I'm going to borrow some terminology from The Sports Guy....let's say you are made Czar of Golf for a month, and can change anything you wish about the professional game, both the PGA and the European Tour. What do you think are a few things that need to be changed about the game? And how do you approach or change these things?
-- James Newell
|One of Bob Harig's suggestions to improving professional golf would be to require players already eligible for the season-opening, winners-only Hyundai Tournament of Champions to actually play the event in Hawaii each year.|
Harig: How much time do we have? How much space?
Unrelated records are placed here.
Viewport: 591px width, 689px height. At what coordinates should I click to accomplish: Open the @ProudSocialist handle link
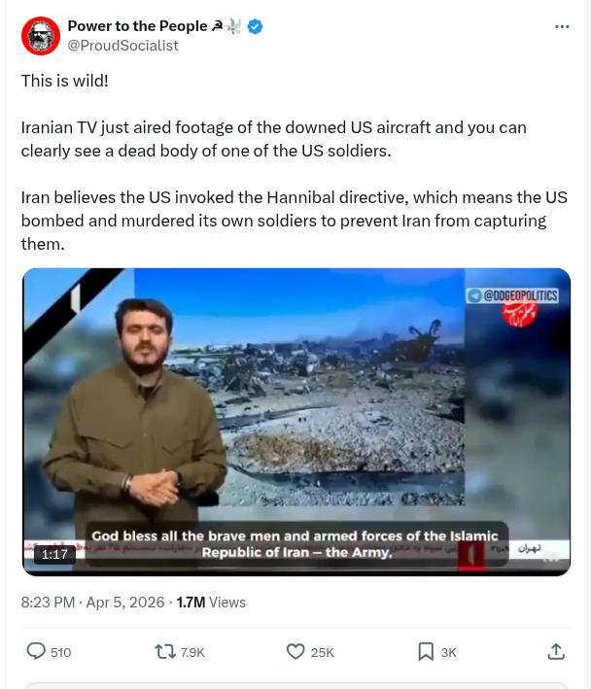(x=122, y=46)
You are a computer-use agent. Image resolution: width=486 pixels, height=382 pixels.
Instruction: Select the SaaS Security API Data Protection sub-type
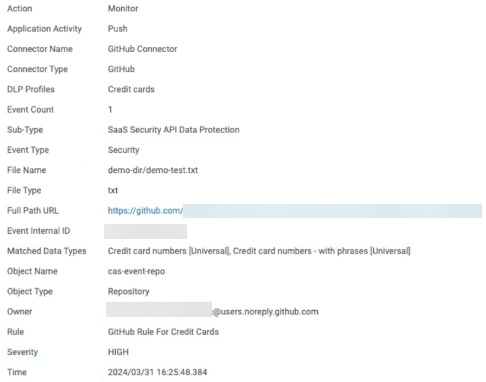[174, 130]
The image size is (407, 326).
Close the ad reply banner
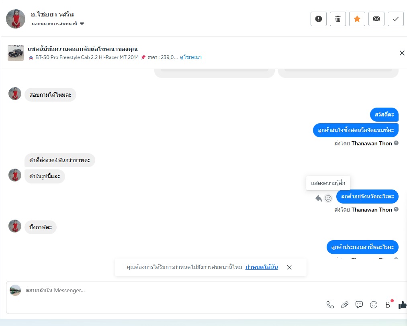point(402,53)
Here are a few of the things I'd do:
1. On the PGA Tour, start the season a bit later so as not to go up against the NFL playoffs. If that is impossible, have the Hawaiian tournaments played Tuesday through Friday so they could be shown in prime time.
2. Cut back to two World Golf Championship events, leaving the Match Play alone and moving the Bridgestone overseas to be played the week prior to or after the British Open on a links. The Doral and Firestone WGCs would revert to regular tour events -- and they were great ones before becoming WGCs.
3. Declare the season-opening Tournament of Champions to be mandatory for anyone eligible. Players have a lot of latitude to pick their schedules. Requiring them to play one tournament should not be a bad thing.
4. Reduce the PGA Tour playoffs to three events, and move them to different venues every year. Expand the fields to include players not in the playoffs so the tournaments could be full fields.
5. Push the playoffs back -- they already are played in football season. Put two more tournaments in front of them and then have the Tour Championship be the final official event, with no Fall Series.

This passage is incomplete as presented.